You cannot use F5 to start the CUDA Debugger unless you change the key bindings. The default key binding in Visual Studio for the F5 key is to start the native debugger (CPU debugger). However, once the CUDA Debugger starts, it will respond to the other key bindings that affect run control (such as F11 and F12).
From the Debug menu, choose Windows > Locals. The Locals window opens. The Locals window displays the variables and their values in the current lexical scope.
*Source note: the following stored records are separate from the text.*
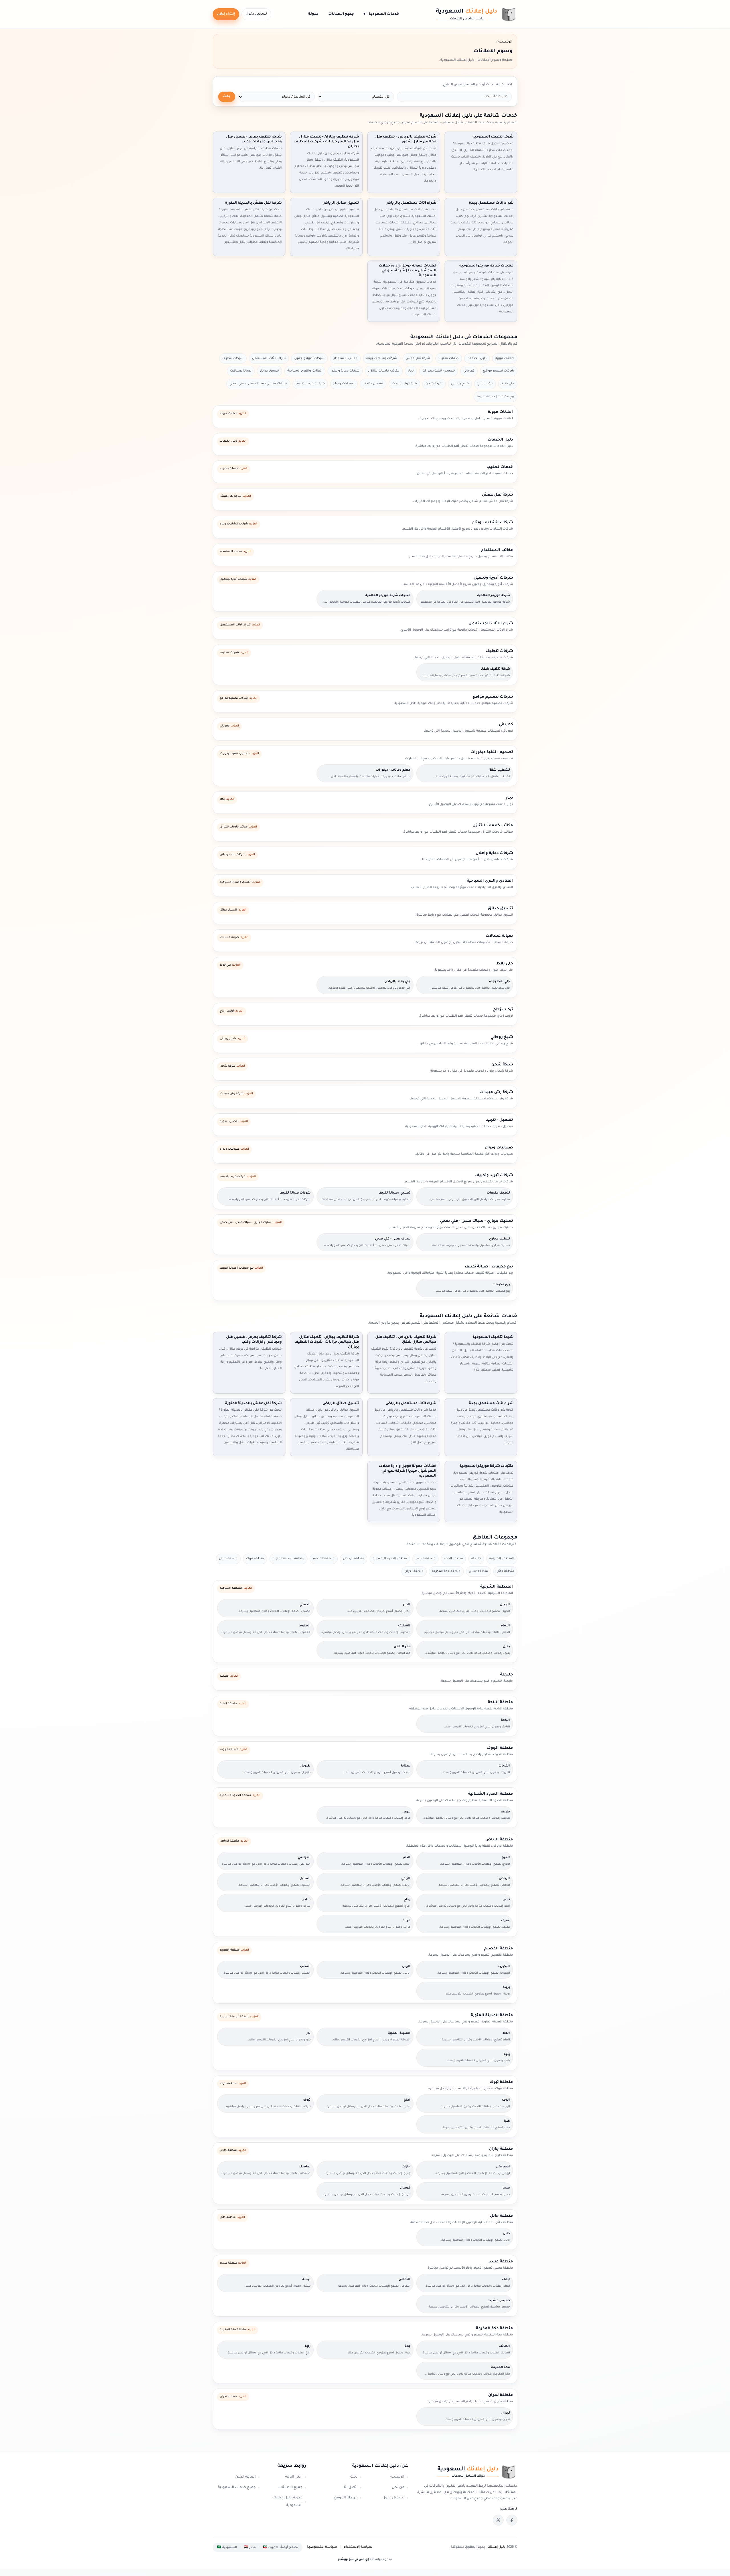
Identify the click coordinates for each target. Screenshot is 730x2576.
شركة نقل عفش (418, 358)
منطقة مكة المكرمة (446, 1571)
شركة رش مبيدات (404, 383)
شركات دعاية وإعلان (345, 371)
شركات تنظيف (233, 358)
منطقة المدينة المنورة (288, 1558)
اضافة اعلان (245, 2477)
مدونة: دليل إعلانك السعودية (287, 2502)
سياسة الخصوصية (322, 2547)
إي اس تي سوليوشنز (353, 2559)
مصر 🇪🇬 (250, 2547)
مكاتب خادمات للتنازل (384, 371)
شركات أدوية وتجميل (309, 358)
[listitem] (511, 2520)
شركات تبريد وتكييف (310, 383)
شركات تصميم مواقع (498, 371)
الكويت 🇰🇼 (270, 2547)
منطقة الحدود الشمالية (390, 1558)
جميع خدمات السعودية (237, 2488)
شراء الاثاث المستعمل (269, 358)
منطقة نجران (414, 1571)
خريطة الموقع (346, 2498)
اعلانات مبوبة (504, 358)
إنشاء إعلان (226, 14)
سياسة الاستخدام (358, 2547)
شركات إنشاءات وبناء (381, 358)
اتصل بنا (351, 2488)
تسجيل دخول (256, 14)
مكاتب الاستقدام (345, 358)
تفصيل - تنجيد (373, 383)
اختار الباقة (294, 2477)
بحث (226, 96)
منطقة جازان (228, 1558)
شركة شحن (434, 383)
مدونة (313, 14)
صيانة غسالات (241, 371)
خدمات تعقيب (449, 358)
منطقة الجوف (425, 1558)
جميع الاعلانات (341, 14)
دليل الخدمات (477, 358)
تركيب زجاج (485, 383)
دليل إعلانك (497, 2547)
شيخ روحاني (460, 383)
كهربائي (468, 371)
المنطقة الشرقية (501, 1558)
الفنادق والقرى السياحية (304, 371)
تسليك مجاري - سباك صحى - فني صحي (258, 383)
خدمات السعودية (381, 14)
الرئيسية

Notice the value of the variable aBegin in the Locals window.
Click the Step Into icon or press F11.

Notice that the value of the variable aBegin changed. The color red indicates that the value changed as a result of the last instruction executed, which in this case was the statement that had the first breakpoint.

Keep in mind that, unlike using the native debugger on CPU code, you cannot change the value in GPU memory by editing the value in the Locals window.
Click the Run icon or press F5.

The CUDA Debugger resumes execution of the matrixMul application, and pauses before executing the instruction on the line of source code at the next breakpoint. Before we continue execution, let's take a look at the values in memory.

From the Debug menu, choose Windows > Memory > Memory Window 1. The Memory window opens.
Click and drag a variable from the Locals window onto the Memory window. The memory window displays the values at the address that corresponds to the variable (or pointer).

When viewing memory in __local__, __const__ or __shared__ make sure the Visual Studio Memory view is set to Re-evaluate automatically. This will ensure that the memory shown is for the correct memory space. Without this, the display can change to an address which defaults to global memory.

You cannot change the value in GPU memory by editing the value in the Memory window.

EXERCISE 4: Run the Memory Checker

The CUDA Memory Checker keeps track of all memory allocations. to ensure that invalid memory locations are not accessed by the target application.

Writing to an out-of-bounds memory location in a CUDA kernel launch causes the GPU to terminate the launch, and places the CUDA context in a permanent error state. This results in all CUDA API functions returning an error code, such as CUDA_ERROR_UNKNOWN. The coding errors that lead to invalid memory access can been difficult to debug without a memory checker.

From the Nsight menu, select Enable CUDA Memory Checker. A checkmark indicates that the Memory Checker is enabled.
Start the CUDA Debugger.
1. Make sure that the Nsight Monitor is running on the target machine (either a remote machine or localhost, depending on your configuration).
2. From Nsight menu, select Start CUDA Debugging. (Or right-click on the project and choose Start CUDA Debugging.)
  The CUDA Debugger starts and launches the target application.